Task goal
The required output is the exact run of lines from the one that contains "This screenshot has width=1324, height=708." to the end of the data, with every picture left out.

*** Given information Section Begins ***

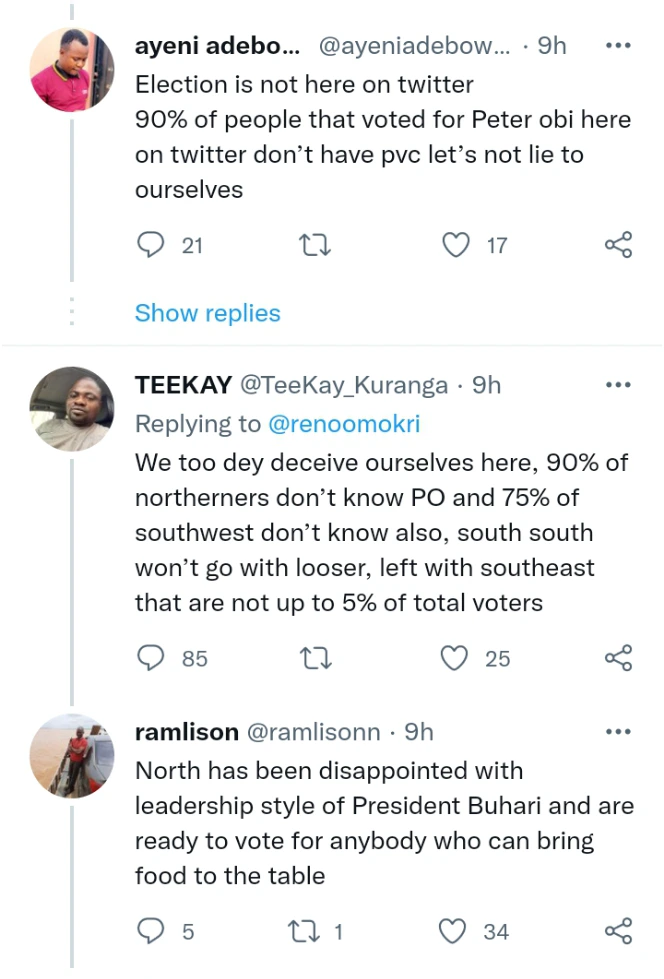Open ayeni adebowale's profile picture
Image resolution: width=664 pixels, height=979 pixels.
(x=72, y=68)
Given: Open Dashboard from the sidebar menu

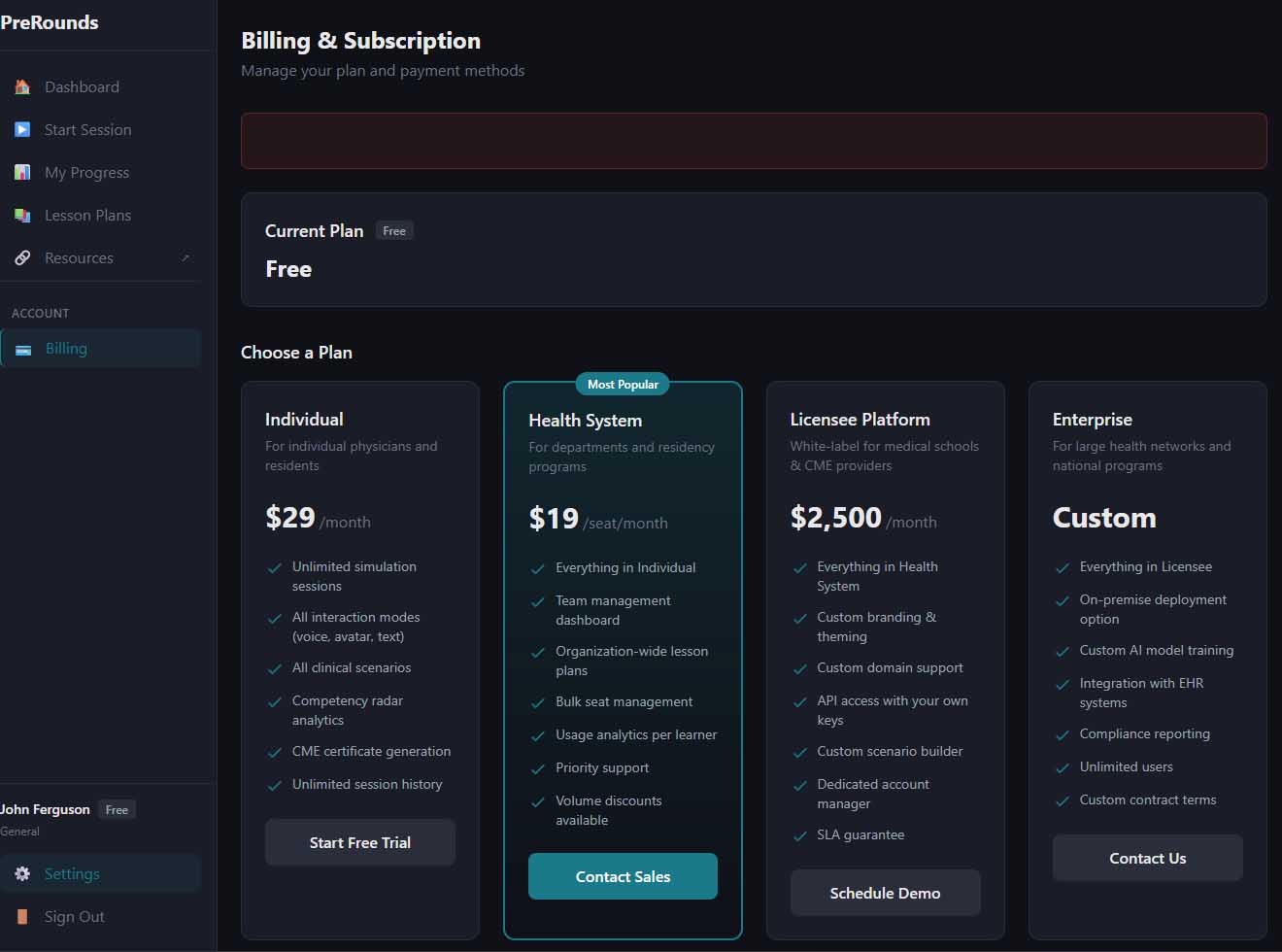Looking at the screenshot, I should point(82,86).
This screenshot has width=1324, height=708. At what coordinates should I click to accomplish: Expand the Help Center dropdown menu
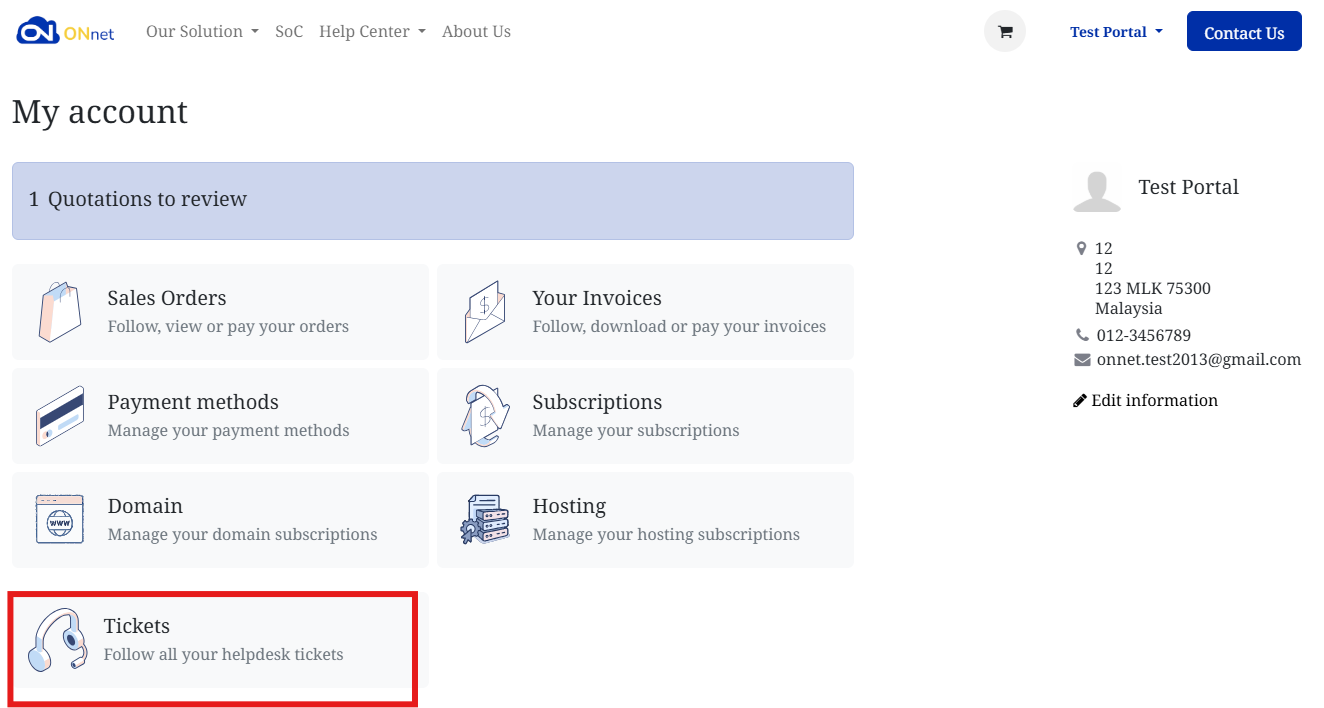point(372,32)
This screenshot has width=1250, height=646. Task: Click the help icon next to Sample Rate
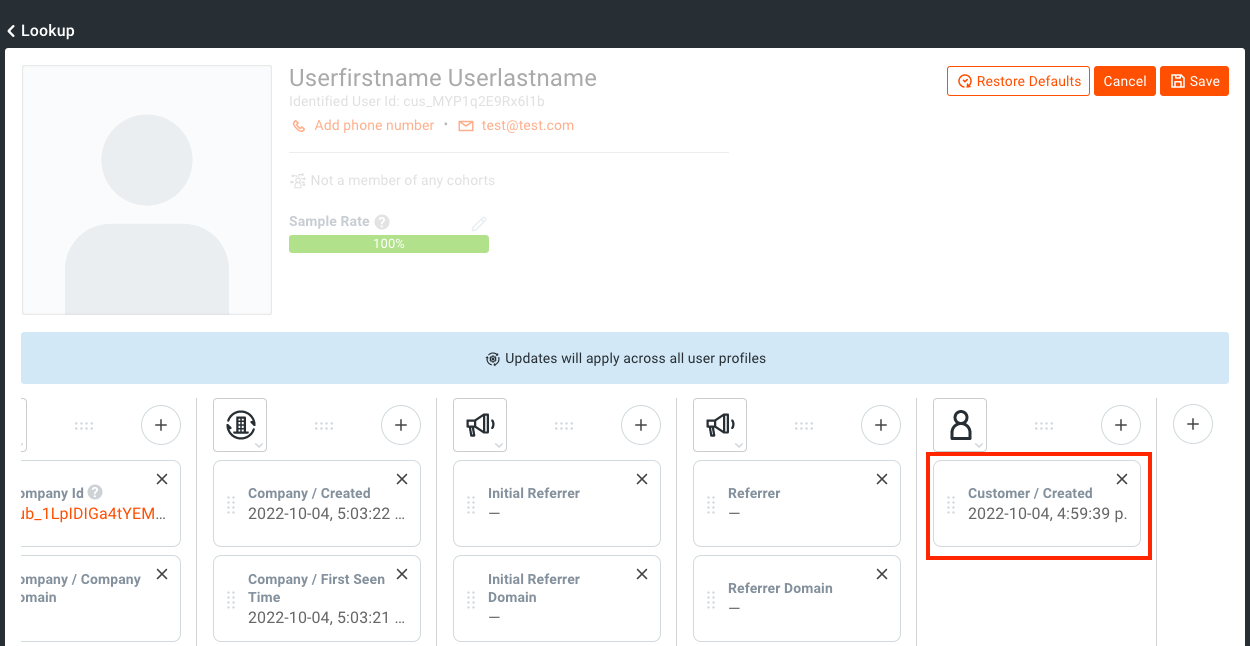point(382,222)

*** Given information Section Ends ***

Task response
This screenshot has width=1324, height=708. At what coordinates should I click to accomplish: Expand the Help Center dropdown menu
point(372,32)
This screenshot has width=1250, height=646. Task: Click the help icon next to Sample Rate
point(382,222)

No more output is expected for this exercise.